P3.01-056 Association of Angiogenesis, EMT and Stem Cell Characteristics Using Hypoxic Stress in Lung Cancer: Topic: Stem Cells in Lung Cancer

Abstract

Hypoxia, a major phenomenon in solid tumors, can promote the metastatic potential of tumor cells which is associated with chemoresistance and poor prognosis. It was reported that various angiogenesis factors including VEGF and HIF, were associated in cancer development and progression by hypoxia. In addition, both epithelial-mesenchymal transition (EMT) and cancer stem cells play an important role in malignant progression in many human tumors. We investigated the effect of hypoxic stress on the angiogenesis, EMT and stemness acquisition in lung cancer. Normal lung cell (BEAS-2B) and lung cancer cell lines (A549, H292, H226 and H460) were incubated in either normoxic or hypoxic (below 1% O2) conditions. For transcriptome analysis, mRNA of BEAS-2B and A549 cell lines were analyzed using next-generation sequencing (HiSeq 2500 system). For further validation, angiogenesis markers were analyzed by western blotting.
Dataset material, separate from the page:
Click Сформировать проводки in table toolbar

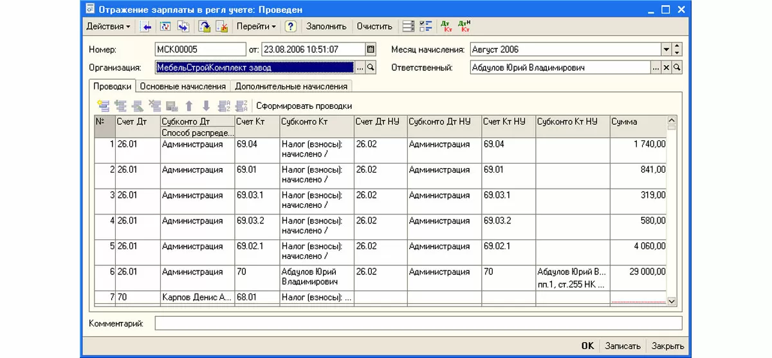(x=304, y=106)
EMT was assessed with western blotting, wound healing assay and Matrigel invasion assay, and stem cell characteristics were assessed with RT-PCR, immunostaining, soft agar colony formation assay, sphere formation assay and in vivo mice tumor model. Next-generation sequencing revealed significant changes in the expression of angiogenesis, EMT and stem cell markers after hypoxic stress. Among the angiogenesis markers, VEGF and HIF-2α were increased. EMT markers related in hypoxia showed decrease in E-cadherin and increase in fibronectin, vimentin, N-cadherin, α-SMA, Snail, Slug, ZEB1 and ZEB2. Stem cell markers such as CXCR4, Oct4 and Nanog were increased at least one lung cancer cell line in hypoxic condition compared with in normoxic condition. Functional assays for EMT and stemness acquisition indicated that hypoxic stress increased wound healing, Matrigel invasion, sphere formation and in vivo mice tumor formation. These results suggest that hypoxia induces angiogenesis markers expression which is associated with EMT and stemness acquisition in lung cancer.